▶ [The task]
Copy out the records below exactly as they appear.

▶ [Records provided]
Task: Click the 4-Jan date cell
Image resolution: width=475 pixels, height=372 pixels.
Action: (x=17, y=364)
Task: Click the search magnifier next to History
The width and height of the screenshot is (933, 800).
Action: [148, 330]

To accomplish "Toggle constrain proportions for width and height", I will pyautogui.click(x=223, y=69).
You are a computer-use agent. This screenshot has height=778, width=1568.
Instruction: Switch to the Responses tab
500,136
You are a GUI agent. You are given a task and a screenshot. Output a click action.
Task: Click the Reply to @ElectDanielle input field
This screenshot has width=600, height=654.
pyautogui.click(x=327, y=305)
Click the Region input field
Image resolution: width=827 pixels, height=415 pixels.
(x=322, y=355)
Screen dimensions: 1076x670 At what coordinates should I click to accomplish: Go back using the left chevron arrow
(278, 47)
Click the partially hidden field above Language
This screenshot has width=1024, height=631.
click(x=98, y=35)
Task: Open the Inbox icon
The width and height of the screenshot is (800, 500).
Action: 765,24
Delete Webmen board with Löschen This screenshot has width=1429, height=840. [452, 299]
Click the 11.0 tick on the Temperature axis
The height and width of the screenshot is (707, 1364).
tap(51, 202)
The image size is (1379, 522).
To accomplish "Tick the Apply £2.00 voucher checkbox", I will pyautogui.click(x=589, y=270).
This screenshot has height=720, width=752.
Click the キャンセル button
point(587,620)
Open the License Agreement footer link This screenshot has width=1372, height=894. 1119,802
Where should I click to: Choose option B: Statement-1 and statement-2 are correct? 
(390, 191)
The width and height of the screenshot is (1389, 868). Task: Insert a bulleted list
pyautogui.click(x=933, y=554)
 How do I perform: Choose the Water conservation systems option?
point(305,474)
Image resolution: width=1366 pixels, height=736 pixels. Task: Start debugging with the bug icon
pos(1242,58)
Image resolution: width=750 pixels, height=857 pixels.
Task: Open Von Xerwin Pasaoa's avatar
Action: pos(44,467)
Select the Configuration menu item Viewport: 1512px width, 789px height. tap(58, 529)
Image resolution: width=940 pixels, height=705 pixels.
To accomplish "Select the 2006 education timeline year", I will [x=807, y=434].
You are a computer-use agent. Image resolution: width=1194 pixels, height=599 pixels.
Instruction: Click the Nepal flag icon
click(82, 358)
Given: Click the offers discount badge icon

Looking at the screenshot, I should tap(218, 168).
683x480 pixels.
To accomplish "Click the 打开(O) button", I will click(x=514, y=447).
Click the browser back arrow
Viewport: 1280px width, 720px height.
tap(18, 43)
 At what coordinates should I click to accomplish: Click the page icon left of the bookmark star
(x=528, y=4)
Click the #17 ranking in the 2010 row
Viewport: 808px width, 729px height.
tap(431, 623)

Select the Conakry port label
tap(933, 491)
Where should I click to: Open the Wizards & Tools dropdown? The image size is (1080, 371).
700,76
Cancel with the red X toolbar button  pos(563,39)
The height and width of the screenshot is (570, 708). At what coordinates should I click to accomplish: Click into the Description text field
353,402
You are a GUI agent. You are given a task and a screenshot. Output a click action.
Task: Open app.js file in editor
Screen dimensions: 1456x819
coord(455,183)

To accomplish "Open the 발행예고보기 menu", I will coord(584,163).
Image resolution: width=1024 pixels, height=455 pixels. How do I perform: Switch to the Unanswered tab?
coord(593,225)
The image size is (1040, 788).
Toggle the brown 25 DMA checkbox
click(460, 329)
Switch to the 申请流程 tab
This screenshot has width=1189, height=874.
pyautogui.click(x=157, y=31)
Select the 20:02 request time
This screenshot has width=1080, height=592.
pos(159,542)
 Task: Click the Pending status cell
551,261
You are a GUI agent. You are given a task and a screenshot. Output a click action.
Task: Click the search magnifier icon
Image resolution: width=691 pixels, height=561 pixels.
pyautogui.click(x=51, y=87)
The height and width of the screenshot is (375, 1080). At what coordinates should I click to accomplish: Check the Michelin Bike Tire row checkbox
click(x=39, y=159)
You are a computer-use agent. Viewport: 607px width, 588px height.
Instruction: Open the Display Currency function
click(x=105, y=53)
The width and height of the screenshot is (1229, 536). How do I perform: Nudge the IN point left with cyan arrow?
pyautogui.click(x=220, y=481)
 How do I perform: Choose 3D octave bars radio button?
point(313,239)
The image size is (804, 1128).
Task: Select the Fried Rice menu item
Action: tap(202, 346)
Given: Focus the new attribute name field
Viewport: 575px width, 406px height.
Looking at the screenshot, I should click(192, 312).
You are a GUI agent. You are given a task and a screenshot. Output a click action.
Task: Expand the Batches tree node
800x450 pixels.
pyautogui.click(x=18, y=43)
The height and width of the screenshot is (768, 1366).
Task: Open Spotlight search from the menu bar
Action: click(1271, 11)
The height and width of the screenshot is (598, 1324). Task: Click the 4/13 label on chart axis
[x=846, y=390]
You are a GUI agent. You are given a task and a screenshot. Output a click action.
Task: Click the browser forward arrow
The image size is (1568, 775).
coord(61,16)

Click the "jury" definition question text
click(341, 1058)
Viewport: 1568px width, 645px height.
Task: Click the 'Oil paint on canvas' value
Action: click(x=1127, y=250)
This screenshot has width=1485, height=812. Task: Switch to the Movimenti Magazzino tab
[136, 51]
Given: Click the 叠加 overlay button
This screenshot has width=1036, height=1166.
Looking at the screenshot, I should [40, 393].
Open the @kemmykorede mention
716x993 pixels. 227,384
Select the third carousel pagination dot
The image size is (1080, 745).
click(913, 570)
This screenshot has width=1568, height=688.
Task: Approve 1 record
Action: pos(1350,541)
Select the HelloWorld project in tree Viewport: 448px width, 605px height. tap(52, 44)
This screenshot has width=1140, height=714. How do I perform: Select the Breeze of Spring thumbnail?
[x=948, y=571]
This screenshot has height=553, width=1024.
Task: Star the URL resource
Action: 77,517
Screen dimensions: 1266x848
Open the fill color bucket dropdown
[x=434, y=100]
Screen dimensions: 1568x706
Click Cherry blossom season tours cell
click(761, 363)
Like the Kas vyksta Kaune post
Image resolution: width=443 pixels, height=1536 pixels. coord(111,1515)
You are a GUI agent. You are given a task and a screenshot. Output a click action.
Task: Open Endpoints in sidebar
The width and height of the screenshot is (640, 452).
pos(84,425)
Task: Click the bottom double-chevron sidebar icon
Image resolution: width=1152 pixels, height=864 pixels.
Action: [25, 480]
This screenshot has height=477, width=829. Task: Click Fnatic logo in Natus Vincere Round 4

▶ [Your response]
Task: Click the 4-Jan date cell
Image resolution: width=475 pixels, height=372 pixels.
Action: (x=17, y=364)
Task: Click the search magnifier next to History
The width and height of the screenshot is (933, 800).
Action: [148, 330]

To accomplish "Toggle constrain proportions for width and height", I will pyautogui.click(x=223, y=69).
You are a computer-use agent. This screenshot has height=778, width=1568.
Instruction: Switch to the Responses tab
500,136
You are a GUI agent. You are given a task and a screenshot. Output a click action.
Task: Click the Reply to @ElectDanielle input field
This screenshot has width=600, height=654.
pyautogui.click(x=327, y=305)
Click the Region input field
Image resolution: width=827 pixels, height=415 pixels.
(x=322, y=355)
Screen dimensions: 1076x670 At what coordinates should I click to accomplish: Go back using the left chevron arrow
(278, 47)
Click the partially hidden field above Language
This screenshot has width=1024, height=631.
click(x=98, y=35)
Task: Open the Inbox icon
The width and height of the screenshot is (800, 500).
Action: 765,24
Delete Webmen board with Löschen This screenshot has width=1429, height=840. [452, 299]
Click the 11.0 tick on the Temperature axis
The height and width of the screenshot is (707, 1364).
tap(51, 202)
The image size is (1379, 522).
To accomplish "Tick the Apply £2.00 voucher checkbox", I will pyautogui.click(x=589, y=270).
This screenshot has height=720, width=752.
Click the キャンセル button
point(587,620)
Open the License Agreement footer link This screenshot has width=1372, height=894. 1119,802
Where should I click to: Choose option B: Statement-1 and statement-2 are correct? 
(390, 191)
The width and height of the screenshot is (1389, 868). Task: Insert a bulleted list
pyautogui.click(x=933, y=554)
 How do I perform: Choose the Water conservation systems option?
point(305,474)
Image resolution: width=1366 pixels, height=736 pixels. Task: Start debugging with the bug icon
pos(1242,58)
Image resolution: width=750 pixels, height=857 pixels.
Task: Open Von Xerwin Pasaoa's avatar
Action: pos(44,467)
Select the Configuration menu item Viewport: 1512px width, 789px height. tap(58, 529)
Image resolution: width=940 pixels, height=705 pixels.
To accomplish "Select the 2006 education timeline year", I will [x=807, y=434].
You are a computer-use agent. Image resolution: width=1194 pixels, height=599 pixels.
Instruction: Click the Nepal flag icon
click(82, 358)
Given: Click the offers discount badge icon

Looking at the screenshot, I should tap(218, 168).
683x480 pixels.
To accomplish "Click the 打开(O) button", I will click(x=514, y=447).
Click the browser back arrow
Viewport: 1280px width, 720px height.
tap(18, 43)
 At what coordinates should I click to accomplish: Click the page icon left of the bookmark star
(x=528, y=4)
Click the #17 ranking in the 2010 row
Viewport: 808px width, 729px height.
tap(431, 623)

Select the Conakry port label
tap(933, 491)
Where should I click to: Open the Wizards & Tools dropdown? The image size is (1080, 371).
700,76
Cancel with the red X toolbar button  pos(563,39)
The height and width of the screenshot is (570, 708). At what coordinates should I click to accomplish: Click into the Description text field
353,402
You are a GUI agent. You are given a task and a screenshot. Output a click action.
Task: Open app.js file in editor
Screen dimensions: 1456x819
coord(455,183)

To accomplish "Open the 발행예고보기 menu", I will coord(584,163).
Image resolution: width=1024 pixels, height=455 pixels. How do I perform: Switch to the Unanswered tab?
coord(593,225)
The image size is (1040, 788).
Toggle the brown 25 DMA checkbox
click(460, 329)
Switch to the 申请流程 tab
This screenshot has width=1189, height=874.
pyautogui.click(x=157, y=31)
Select the 20:02 request time
This screenshot has width=1080, height=592.
pos(159,542)
 Task: Click the Pending status cell
551,261
You are a GUI agent. You are given a task and a screenshot. Output a click action.
Task: Click the search magnifier icon
Image resolution: width=691 pixels, height=561 pixels.
pyautogui.click(x=51, y=87)
The height and width of the screenshot is (375, 1080). At what coordinates should I click to accomplish: Check the Michelin Bike Tire row checkbox
click(x=39, y=159)
You are a computer-use agent. Viewport: 607px width, 588px height.
Instruction: Open the Display Currency function
click(x=105, y=53)
The width and height of the screenshot is (1229, 536). How do I perform: Nudge the IN point left with cyan arrow?
pyautogui.click(x=220, y=481)
 How do I perform: Choose 3D octave bars radio button?
point(313,239)
The image size is (804, 1128).
Task: Select the Fried Rice menu item
Action: tap(202, 346)
Given: Focus the new attribute name field
Viewport: 575px width, 406px height.
Looking at the screenshot, I should click(192, 312).
You are a GUI agent. You are given a task and a screenshot. Output a click action.
Task: Expand the Batches tree node
800x450 pixels.
pyautogui.click(x=18, y=43)
The height and width of the screenshot is (768, 1366).
Task: Open Spotlight search from the menu bar
Action: click(1271, 11)
The height and width of the screenshot is (598, 1324). Task: Click the 4/13 label on chart axis
[x=846, y=390]
You are a GUI agent. You are given a task and a screenshot. Output a click action.
Task: Click the browser forward arrow
The image size is (1568, 775).
coord(61,16)

Click the "jury" definition question text
click(341, 1058)
Viewport: 1568px width, 645px height.
Task: Click the 'Oil paint on canvas' value
Action: click(x=1127, y=250)
This screenshot has width=1485, height=812. Task: Switch to the Movimenti Magazzino tab
[136, 51]
Given: Click the 叠加 overlay button
This screenshot has width=1036, height=1166.
Looking at the screenshot, I should [40, 393].
Open the @kemmykorede mention
716x993 pixels. 227,384
Select the third carousel pagination dot
The image size is (1080, 745).
click(913, 570)
This screenshot has width=1568, height=688.
Task: Approve 1 record
Action: pos(1350,541)
Select the HelloWorld project in tree Viewport: 448px width, 605px height. tap(52, 44)
This screenshot has width=1140, height=714. How do I perform: Select the Breeze of Spring thumbnail?
[x=948, y=571]
This screenshot has height=553, width=1024.
Task: Star the URL resource
Action: 77,517
Screen dimensions: 1266x848
Open the fill color bucket dropdown
[x=434, y=100]
Screen dimensions: 1568x706
Click Cherry blossom season tours cell
click(761, 363)
Like the Kas vyksta Kaune post
Image resolution: width=443 pixels, height=1536 pixels. coord(111,1515)
You are a GUI agent. You are given a task and a screenshot. Output a click action.
Task: Open Endpoints in sidebar
The width and height of the screenshot is (640, 452).
pos(84,425)
Task: Click the bottom double-chevron sidebar icon
Image resolution: width=1152 pixels, height=864 pixels.
Action: [25, 480]
This screenshot has height=477, width=829. Task: Click Fnatic logo in Natus Vincere Round 4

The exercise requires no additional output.